Supplied text Start Marker
Your compost needs to eat:

Your friendly compost-making bugs have two food groups… and it’s always best to mix the two if you can:

o Browns (Dry) – These materials are high in carbon and include straw, dry leaves, wood chips or ashes, peanut shells, pine needles, vegetable stalks and shredded cardboard or newspaper (avoid colored paper and inks). You may want to moisten these a bit as you add them to your compost pile.

o Greens (Wet) – These are high in nitrogen and include kitchen fruit and veggie waste, green leaves and grass clippings, tea bags, coffee grounds, and even seaweed. Horse manure is great, but it is better if it is well aged. Check at a local stable.

Your compost needs to stay warm:

If you live in a cold climate, your compost pile will most likely be dormant during the winter. It will be in fine form as soon as spring heat starts to warm it up again. Compost doesn’t need to be hot — 50% Fahrenheit is just fine.

You may be considering hot composting (110 to 160 degrees F), because the heat produces quick compost (in weeks rather than months), and kills most seeds and plant diseases. However, studies have shown that compost produced at high temperatures has less ability to suppress diseases in the soil. High heat may kill the beneficial bacteria necessary to suppress disease.


o Balance of fresh and dry: Compost piles with a balance of one part fresh to two parts dry materials break down the quickest. Add one garden forkful of fresh material to the pile and top it with two forkfuls of dry material. Then mix them together.

o Size: Compost piles that are at least 3 cubic feet (3 ft. x 3 ft. x 3 ft.) heat up faster and break down more quickly.

o Kick-start your compost pile: If you’re just starting your compost pile, add a shovelful of high-quality garden soil to help kick-start the microbial activity in your pile.

o Mixing: If possible, mix the compost once a week to move material from the outside of the pile in. This keeps the pile from compacting. (compaction reduces airflow and slows down decomposition)

o Smelly?: Healthy compost smells earthy – if yours is smelly, it’s too wet. Turn it more often and add more dry matter to help dry it out. When your compost is too wet, it eliminates the oxygen in your pile — which slows down the decomposition process and encourages anaerobic microorganisms to thrive… increasing the stink! It might also smell bad if your mixture has too much garden debris or kitchen waste. Bury it deep within the compost and add more dry matter.
Supplied text End Marker
__Explore the material__
1. Summarize the composting guide in two sentences.
2. According to the composting guide, why should the pile be mixed once a week? Answer in one to three sentences.
3. Translate this sentence from the composting guide into Spanish: "Healthy compost smells earthy – if yours is smelly, it’s too wet."
Data Start Marker
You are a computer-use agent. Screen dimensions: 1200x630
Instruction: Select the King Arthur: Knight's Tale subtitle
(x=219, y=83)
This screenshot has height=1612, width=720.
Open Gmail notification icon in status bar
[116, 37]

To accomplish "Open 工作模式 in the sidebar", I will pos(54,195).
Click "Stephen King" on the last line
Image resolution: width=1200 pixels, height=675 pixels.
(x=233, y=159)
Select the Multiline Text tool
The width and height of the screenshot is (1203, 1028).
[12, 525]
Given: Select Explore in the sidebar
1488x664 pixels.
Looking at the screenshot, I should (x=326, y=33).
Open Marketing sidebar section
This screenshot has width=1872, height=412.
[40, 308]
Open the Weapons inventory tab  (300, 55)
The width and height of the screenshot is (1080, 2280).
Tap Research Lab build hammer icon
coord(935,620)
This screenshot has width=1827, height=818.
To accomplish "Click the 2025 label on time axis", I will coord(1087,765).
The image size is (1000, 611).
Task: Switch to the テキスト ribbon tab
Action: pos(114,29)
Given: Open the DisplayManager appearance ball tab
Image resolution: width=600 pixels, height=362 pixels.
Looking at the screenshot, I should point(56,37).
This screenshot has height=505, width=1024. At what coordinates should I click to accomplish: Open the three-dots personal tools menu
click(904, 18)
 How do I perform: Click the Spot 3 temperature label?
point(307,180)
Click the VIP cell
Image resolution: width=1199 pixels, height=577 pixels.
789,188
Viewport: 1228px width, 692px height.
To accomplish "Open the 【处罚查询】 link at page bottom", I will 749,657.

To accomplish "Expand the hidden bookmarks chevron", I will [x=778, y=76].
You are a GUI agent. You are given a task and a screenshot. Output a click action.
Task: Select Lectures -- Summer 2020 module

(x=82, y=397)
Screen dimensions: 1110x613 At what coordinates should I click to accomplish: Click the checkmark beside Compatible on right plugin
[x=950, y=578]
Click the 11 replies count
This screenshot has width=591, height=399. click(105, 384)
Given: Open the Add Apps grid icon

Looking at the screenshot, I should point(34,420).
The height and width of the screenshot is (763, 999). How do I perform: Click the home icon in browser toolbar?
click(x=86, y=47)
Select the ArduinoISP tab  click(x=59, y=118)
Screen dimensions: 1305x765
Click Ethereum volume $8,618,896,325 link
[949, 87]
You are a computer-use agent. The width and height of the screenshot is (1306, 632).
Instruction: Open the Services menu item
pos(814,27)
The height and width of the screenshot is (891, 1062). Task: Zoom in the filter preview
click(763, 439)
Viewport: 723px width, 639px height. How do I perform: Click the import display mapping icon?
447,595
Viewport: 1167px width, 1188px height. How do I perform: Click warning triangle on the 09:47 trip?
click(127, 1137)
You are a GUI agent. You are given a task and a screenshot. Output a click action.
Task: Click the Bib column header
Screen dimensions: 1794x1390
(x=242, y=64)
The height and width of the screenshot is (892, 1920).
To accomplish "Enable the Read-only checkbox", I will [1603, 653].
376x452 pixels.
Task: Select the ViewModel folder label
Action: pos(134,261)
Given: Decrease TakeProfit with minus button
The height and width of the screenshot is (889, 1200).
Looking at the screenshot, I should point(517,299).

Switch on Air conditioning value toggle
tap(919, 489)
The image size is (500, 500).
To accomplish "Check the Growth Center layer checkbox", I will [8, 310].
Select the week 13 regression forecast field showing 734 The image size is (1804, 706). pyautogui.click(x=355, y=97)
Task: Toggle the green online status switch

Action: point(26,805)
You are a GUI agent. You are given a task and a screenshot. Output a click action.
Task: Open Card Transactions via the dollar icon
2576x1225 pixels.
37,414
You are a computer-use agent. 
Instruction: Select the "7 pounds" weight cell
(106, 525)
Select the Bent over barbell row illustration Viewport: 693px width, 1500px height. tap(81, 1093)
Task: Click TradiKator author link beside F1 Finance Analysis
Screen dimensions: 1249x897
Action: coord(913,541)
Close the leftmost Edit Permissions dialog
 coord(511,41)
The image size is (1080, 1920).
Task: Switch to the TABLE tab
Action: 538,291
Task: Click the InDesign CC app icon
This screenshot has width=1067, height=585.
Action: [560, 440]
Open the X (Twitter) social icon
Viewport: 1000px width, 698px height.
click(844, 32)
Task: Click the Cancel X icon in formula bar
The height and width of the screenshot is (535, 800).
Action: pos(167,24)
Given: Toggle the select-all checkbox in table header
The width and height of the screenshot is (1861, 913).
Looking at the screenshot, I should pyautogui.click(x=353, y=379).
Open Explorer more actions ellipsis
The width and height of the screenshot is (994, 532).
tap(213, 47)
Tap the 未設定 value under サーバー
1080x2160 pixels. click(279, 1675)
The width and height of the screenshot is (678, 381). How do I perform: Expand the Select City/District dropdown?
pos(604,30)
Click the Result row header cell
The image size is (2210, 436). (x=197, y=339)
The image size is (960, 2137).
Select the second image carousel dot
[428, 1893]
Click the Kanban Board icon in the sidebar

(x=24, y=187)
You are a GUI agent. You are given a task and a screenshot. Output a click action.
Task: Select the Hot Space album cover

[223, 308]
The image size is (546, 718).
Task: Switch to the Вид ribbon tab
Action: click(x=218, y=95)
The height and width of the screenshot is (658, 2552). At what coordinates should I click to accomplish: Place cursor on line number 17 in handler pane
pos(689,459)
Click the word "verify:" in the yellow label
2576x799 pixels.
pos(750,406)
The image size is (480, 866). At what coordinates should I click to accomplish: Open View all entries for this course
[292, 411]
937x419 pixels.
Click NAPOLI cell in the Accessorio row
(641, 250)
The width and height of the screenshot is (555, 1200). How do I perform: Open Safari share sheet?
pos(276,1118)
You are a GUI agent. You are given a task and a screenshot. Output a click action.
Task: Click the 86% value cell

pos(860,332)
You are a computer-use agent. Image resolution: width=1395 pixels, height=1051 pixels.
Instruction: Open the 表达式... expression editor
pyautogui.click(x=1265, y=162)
Data End Marker
__Outputs for the tasks__
1. Compost needs a mix of carbon-rich dry "browns" and nitrogen-rich wet "greens," and it does not need to be hot, since high heat may kill the beneficial bacteria that suppress soil disease. For faster breakdown, the guide advises one part fresh to two parts dry material, a shovelful of garden soil when starting, weekly mixing, and more turning and dry matter if the pile smells.

2. Mixing moves material from the outside of the pile to the inside and keeps the pile from compacting. Compaction reduces airflow and slows down decomposition.

3. El compost sano huele a tierra – si el tuyo huele mal, está demasiado húmedo.